Bosacki nie jest jedyny politykiem obozu rządzącego, który uważa, że Romanowskiego nie chroni dodatkowy immunitet. „Czy ten immunitet jest aż tak wiążący?” – pytała Barbara Nowacka w TVP Info. „Prokuratura ma twarde dowody. To, co się działo wokół tych pieniędzy, było potężnym nadużyciem finansowym” – dodała.
Wokół tego, czy Romanowski ma drugi immunitet, czy nie, trwają spory prawników. W rozmowie z OKO.press Agata Bzdyń, która byłą prawniczką w Europejskim Trybunale Praw Człowieka w latach 2012-2016, twierdzi, że immunitet obowiązuje.
„Kompletna kompromitacja i prokuratury, ale również niestety Polski” – skomentował próbę aresztowania Romanowskiego Radosław Fogiel, poseł PiS. „Państwa koledzy postawili Polskę w jednej linii z takimi krajami jak Rosja i Białoruś” – powiedział.
„Znaj proporcje, mocium panie!” – zareagował Bosacki.

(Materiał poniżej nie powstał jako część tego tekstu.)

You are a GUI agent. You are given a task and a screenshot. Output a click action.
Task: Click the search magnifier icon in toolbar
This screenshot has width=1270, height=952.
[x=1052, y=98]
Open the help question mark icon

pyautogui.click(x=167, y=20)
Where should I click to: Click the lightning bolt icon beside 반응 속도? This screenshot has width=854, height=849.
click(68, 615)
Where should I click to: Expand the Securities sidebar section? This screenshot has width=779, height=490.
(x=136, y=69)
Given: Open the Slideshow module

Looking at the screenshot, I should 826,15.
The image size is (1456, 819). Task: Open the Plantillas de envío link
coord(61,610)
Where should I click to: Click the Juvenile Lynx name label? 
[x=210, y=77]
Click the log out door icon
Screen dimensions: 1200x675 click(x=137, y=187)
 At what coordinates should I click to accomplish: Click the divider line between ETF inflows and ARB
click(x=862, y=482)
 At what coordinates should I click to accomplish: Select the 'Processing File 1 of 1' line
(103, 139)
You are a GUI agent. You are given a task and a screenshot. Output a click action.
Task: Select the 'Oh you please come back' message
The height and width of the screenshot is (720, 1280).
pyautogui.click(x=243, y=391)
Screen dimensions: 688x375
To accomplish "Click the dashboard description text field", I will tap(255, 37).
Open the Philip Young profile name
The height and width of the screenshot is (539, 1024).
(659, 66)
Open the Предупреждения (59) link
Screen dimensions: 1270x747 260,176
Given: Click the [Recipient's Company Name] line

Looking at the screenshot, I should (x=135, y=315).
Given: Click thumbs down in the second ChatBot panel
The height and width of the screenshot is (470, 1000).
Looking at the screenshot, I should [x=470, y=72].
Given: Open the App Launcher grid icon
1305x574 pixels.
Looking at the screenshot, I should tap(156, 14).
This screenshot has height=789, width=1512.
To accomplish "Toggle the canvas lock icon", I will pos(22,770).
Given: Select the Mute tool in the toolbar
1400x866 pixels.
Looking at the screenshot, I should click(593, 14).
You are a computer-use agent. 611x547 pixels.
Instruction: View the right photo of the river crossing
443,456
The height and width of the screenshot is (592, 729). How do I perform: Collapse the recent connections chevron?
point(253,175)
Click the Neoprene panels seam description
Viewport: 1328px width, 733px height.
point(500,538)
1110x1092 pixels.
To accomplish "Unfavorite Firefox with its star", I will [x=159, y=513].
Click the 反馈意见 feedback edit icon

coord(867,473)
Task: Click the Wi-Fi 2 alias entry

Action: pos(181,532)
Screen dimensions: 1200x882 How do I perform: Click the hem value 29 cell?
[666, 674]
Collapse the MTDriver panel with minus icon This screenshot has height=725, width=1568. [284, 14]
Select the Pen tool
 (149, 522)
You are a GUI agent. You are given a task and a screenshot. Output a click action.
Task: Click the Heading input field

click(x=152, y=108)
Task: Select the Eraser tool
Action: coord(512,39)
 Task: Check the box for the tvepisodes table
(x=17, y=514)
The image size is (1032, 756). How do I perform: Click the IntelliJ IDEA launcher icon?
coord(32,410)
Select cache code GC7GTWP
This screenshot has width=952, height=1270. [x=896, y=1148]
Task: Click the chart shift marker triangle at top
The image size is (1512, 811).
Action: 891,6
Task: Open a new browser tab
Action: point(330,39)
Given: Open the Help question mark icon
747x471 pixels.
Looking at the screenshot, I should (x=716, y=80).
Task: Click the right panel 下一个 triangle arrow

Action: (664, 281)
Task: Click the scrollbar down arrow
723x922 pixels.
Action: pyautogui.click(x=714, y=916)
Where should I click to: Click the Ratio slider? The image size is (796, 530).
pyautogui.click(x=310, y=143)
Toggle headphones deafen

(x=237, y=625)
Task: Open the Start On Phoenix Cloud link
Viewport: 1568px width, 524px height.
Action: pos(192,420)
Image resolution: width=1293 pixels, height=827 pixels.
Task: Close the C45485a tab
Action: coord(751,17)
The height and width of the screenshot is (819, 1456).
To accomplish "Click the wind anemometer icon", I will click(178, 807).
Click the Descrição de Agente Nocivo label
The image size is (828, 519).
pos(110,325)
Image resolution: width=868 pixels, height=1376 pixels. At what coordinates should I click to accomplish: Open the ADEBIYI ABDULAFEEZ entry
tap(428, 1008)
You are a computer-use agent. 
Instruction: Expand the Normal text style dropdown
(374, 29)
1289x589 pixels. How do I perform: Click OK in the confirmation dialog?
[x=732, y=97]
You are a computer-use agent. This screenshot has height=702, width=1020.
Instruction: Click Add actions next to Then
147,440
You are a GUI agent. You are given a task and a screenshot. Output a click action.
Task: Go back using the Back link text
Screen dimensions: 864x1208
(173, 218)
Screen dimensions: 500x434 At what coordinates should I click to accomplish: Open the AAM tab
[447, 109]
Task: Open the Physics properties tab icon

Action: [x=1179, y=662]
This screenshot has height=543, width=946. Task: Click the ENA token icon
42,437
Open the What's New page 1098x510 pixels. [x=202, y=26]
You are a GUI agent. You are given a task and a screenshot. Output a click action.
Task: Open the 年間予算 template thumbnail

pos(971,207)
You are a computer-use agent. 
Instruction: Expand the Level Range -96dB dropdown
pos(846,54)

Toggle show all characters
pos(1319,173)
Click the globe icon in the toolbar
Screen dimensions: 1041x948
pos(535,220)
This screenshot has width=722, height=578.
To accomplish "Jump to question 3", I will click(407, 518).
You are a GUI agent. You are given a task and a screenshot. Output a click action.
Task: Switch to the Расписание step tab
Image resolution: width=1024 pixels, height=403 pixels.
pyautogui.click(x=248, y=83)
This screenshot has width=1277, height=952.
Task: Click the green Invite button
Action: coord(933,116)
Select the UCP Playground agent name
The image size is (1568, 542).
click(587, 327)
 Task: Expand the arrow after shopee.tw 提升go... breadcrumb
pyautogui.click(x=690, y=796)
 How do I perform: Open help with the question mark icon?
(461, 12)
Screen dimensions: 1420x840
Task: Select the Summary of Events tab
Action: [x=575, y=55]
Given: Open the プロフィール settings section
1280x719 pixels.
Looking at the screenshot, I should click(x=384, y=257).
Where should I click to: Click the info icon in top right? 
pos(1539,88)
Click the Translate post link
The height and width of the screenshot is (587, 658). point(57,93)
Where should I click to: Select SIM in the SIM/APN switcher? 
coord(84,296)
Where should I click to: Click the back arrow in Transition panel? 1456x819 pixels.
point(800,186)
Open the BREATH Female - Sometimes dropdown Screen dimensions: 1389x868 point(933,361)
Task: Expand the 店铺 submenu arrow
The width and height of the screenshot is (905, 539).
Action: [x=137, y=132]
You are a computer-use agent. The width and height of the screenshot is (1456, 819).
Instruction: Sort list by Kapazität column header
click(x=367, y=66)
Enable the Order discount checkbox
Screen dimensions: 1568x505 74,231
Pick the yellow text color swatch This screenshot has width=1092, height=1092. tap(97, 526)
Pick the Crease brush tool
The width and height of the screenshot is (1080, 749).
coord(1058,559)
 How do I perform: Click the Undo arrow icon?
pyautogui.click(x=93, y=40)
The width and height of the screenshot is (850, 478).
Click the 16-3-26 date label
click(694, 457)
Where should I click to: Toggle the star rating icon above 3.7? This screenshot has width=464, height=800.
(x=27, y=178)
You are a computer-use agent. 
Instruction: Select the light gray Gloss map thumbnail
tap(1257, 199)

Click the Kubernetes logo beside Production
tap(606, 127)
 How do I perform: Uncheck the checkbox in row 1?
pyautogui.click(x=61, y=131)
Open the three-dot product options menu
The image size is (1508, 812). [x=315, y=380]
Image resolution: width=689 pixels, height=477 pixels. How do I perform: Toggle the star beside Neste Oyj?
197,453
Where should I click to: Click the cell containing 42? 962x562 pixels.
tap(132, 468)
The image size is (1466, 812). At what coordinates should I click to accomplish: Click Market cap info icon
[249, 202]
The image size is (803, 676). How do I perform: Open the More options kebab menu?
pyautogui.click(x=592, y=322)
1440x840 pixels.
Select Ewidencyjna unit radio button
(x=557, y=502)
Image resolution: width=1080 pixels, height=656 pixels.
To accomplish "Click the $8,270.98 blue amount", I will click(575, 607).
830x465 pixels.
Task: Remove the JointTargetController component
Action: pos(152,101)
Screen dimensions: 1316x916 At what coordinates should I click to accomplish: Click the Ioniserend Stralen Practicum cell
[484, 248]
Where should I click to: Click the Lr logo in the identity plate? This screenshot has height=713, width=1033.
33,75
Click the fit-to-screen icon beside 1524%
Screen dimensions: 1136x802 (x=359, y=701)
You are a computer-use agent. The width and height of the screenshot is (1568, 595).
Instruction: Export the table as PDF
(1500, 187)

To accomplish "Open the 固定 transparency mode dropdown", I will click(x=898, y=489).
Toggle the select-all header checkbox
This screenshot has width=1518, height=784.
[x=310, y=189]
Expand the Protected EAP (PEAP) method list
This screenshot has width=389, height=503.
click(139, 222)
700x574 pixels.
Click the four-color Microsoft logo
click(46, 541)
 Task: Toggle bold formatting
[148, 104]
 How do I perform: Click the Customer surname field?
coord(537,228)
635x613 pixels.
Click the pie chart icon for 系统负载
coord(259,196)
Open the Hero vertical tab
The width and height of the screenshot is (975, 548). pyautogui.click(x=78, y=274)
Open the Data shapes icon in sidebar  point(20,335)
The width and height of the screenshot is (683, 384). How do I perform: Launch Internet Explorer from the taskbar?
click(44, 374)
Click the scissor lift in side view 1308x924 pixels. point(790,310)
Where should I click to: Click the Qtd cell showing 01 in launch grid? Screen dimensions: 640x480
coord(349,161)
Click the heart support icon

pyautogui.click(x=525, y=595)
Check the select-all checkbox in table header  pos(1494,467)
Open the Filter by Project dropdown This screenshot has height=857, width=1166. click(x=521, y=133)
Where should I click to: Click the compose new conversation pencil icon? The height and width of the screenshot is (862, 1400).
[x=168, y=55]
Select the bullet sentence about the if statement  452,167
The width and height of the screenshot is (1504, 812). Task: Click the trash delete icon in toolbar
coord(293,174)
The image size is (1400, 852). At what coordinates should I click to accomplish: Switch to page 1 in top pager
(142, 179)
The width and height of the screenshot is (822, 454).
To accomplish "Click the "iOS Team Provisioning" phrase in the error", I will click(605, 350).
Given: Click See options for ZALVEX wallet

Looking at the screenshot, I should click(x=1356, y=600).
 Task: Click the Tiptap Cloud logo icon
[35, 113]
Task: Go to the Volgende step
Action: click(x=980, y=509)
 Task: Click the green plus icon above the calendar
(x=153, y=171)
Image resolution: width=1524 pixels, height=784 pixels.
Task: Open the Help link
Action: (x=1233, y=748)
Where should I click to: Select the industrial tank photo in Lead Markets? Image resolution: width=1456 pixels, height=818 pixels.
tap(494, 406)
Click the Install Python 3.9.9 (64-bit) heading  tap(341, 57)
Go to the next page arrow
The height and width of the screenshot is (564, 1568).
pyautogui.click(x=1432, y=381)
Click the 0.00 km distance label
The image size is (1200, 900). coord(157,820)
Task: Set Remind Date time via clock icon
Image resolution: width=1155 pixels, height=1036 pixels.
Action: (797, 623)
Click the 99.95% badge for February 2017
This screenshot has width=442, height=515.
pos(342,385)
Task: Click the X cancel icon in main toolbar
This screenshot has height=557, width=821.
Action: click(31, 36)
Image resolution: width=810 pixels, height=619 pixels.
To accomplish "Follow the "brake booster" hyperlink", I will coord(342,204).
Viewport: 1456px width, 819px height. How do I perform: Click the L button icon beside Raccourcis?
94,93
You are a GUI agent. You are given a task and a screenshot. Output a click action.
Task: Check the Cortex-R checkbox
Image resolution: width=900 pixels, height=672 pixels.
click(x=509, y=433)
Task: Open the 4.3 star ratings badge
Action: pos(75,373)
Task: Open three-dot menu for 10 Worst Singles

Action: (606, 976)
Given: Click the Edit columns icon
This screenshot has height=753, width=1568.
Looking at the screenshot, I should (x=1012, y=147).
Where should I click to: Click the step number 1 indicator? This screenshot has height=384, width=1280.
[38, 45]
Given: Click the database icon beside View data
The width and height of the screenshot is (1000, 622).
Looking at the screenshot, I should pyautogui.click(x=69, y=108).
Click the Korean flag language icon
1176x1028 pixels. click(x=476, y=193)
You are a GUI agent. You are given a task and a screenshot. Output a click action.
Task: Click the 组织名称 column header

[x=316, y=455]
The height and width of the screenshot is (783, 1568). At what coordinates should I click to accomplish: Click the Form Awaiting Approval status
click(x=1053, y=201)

PiS porównuje Romanowskiego od kilku dni z Nadią Sawczenko. To ukraińska żołnierka i była posłanka. Była delegatką do Zgromadzenia Parlamentarnego Rady Europy. W czerwcu 2014 roku została pojmana przez prorosyjskich separatystów z Donbasu i osadzona w rosyjskim areszcie. Początkowo była ukraińską bohaterką, potem zaczęła tracić sympatię. Nawoływała m.in. do wymiany Krymu za Donbas.
Dlaczego Romanowski nie zrzekł się immunitetem? Dlaczego mu nie zależy, żeby się oczyścić? – pytał prowadzący rozmowę Dariusz Ociepa.
„To jest pytanie do niego samego” – odpowiedział Radosław Fogiel. Po czym zaczął spekulować. „Może wiedząc, jak działa prokuratura [Adama] Bodnara...”
„Ale to sądy. Sędzia z Iustitii podejmowała decyzję” – przerwał dziennikarz.
„Ta decyzja jest na rękę stanowi prawnemu. Ale cały czas mamy do czynienia z upolitycznianiem tych spraw. Ciśniecie tę sprawę politycznym kolanem!” – powiedział Fogiel.